Matt Cutts is considered the face of Google which I think is brilliant because he is such a regular, unassuming guy and gives Google the persona of an approachable person. Just brilliant!
In the video interview below with Jefferson Graham from USA Today, Matt Cutts answers questions about the “common sense” things you can do to have your website found in Google.
Below is a summary of Matt’s responses to Jefferson’s questions and my commentary:
Matt Cutts: In response to what is the #1 thing you can do to be found in Google: Use keywords in your website content which are actually being searched by people.
Bernie Borges: Duh…Absolutely! But, this is a bit oversimplified. First you must research keywords. You shouldn’t assume your keywords are good. You may be too close to your business to know which keywords are searched most frequently. Additionally, some keywords are very competitive. Keyword research will tell you which keywords are more and less competitive. Often, the Long Tail keywords are the most effective.
Matt Cutts: Title Tags Matter. Users see the Title tags first in the search results. But, the description tag actually describes your web page listing in Google. The description tag should be short but very well written about your web page.
Bernie Borges: Absolutely! But, many marketers make the mistake of using the same Title tags on each page. Each page should have a unique Title tag and a unique description tag. Optimizing many web pages will increase your chances of being found by Google.
Matt Cutts: Links are Important: There are many ways to get legitimate links. One of the best is to start a blog and participate in the conversations on the web. A blog doesn’t have to be fancy. You can talk about your customers, why you started your business, things about your business. People will learn more about your business. Give people compelling ideas from your blog and you will get links. Also, participate in other social media sites.
Bernie Borges: I generally agree, but Matt makes this sound easy and it’s not. Starting a blog requires development of a strategy, which requires research and planning. Once you start a blog, you must be committed to it, or you’ll lose credibility for starting and stopping a blog. Matt didn’t mention other link building strategies such as syndicating content, or SEO optimizing press releases. Social media marketing can be very effective in link building, but it requires strategy, commitment and resources. Not all businesses are able to make and follow through with this committment.

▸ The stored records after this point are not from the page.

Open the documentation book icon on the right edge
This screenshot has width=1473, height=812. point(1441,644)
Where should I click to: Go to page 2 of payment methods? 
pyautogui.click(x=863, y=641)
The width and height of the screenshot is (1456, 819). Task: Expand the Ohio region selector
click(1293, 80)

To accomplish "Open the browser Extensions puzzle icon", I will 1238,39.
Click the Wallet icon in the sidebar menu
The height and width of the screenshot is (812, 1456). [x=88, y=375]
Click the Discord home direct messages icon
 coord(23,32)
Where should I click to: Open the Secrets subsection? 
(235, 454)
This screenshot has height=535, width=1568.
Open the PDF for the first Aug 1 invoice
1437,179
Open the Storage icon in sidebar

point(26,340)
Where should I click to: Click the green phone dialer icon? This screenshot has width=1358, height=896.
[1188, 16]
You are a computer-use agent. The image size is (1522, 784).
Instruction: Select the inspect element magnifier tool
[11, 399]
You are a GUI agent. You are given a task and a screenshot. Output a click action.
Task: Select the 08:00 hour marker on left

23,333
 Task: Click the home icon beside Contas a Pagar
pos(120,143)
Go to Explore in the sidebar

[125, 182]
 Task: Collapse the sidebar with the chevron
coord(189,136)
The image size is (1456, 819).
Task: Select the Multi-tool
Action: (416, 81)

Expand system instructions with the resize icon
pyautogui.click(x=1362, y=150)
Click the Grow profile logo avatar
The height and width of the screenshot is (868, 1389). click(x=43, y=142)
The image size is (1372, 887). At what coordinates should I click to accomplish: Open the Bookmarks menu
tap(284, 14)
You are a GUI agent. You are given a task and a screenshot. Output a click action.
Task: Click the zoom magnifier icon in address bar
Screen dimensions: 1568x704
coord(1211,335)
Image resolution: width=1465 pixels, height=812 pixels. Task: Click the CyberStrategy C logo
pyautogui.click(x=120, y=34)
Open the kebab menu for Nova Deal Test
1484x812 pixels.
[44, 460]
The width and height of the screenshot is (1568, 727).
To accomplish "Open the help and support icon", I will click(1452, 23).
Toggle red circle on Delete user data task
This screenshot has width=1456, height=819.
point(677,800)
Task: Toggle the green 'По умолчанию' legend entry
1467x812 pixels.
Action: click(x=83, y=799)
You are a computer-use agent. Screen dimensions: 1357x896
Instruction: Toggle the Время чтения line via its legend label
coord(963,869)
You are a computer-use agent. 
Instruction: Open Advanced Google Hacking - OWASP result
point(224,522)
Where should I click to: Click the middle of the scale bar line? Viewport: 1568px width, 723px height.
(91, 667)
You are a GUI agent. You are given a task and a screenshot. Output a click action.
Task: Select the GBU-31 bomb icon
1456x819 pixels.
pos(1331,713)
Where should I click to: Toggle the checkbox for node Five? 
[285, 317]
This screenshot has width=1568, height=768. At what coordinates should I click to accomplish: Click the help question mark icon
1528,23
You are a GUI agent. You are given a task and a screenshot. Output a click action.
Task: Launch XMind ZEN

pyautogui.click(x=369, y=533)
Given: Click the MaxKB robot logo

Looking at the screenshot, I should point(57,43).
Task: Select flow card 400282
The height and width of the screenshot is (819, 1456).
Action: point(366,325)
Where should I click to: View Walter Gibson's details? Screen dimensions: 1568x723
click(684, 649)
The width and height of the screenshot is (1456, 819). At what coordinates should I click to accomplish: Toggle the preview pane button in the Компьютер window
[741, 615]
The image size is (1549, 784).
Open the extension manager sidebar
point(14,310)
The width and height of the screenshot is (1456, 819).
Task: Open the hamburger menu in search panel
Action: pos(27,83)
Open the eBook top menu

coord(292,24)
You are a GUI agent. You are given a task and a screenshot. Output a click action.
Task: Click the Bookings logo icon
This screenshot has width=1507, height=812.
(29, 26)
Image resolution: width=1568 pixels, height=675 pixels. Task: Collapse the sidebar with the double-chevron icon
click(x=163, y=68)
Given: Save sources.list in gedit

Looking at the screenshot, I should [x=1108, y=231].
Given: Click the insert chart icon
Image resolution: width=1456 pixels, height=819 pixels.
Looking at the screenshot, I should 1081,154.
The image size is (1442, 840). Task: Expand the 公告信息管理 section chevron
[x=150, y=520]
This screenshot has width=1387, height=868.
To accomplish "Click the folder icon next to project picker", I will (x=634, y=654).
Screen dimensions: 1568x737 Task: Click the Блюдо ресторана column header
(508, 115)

Matt Cutts: The most common misconception is that you have to pay Google to get listed in the organic listings. Not true. Google crawls web sites for free. Another misconception is that the PPC (pay per click) listings will help your organic search engine rankings. Not true. PPC has no affect on your “editorial search results.”
Bernie Borges: This is aka “separation of church and state.” Matt’s referall to organic listings as “editorial search results” is terrific. Media firms have always maintained separation between advertising and editorial. This is exactly the same principle. This is 100%, indisputably accurate!
Matt Cutts: In response to: Does it take 3 to 6 months to get your website crawled? No. Google updates their index monthly and crawls all websites it can find for free. Google also provides a free tool called Google Webmaster which allows you to list all your URLs to be found there in days, not months.
Bernie Borges: Absolutely! We use Google Webmaster with our SEO clients. It is a valuable tool which gives a lot of insight into how Google sees your website, including identifying broken links which you may not even know you had.
Bernie Borges Final Commentary:
While everything Matt Cutts said in this interview is 100% accurate, it is a bit oversimplified. It’s a little like saying if you want to compete in a marathon, all you have to do is train 5 miles a day for 3 months, then 11 miles a day for 1 month prior to the marathon event. The execution of such recommendations takes discipline, coaching and just plain hard work.
SEO is hard work! I’m sure this sounds a little self serving, given that we provide SEO services. My argument is that the details associated with these valid suggestions are plentiful. A successful Internet marketing strategy requires planning, execution and measurement by resources with the know how and availability to get the job done. Matt Cutts’ suggestions, while accurate, are also just a portion of an overall SEO strategy, for example, he made no mention of the importance of the technical architecture of your website, along with other important factors.
Oh, one more thing. I take exception with people who say that SEO is a one time process and once you’ve completed it you are done (Matt Cutts did not say this). Whoa! That is so far from the truth. That’s like saying today is sunny and therefore I assume everyday going forward will be sunny…Others are doing SEO in your keyword space and you will lose ground if you stop working at it. I will agree there is more effort required on the front end, but you should not just walk away from an SEO plan or you will see declining results, unless perhaps if you are a in very unique niche with little competition for your keywords.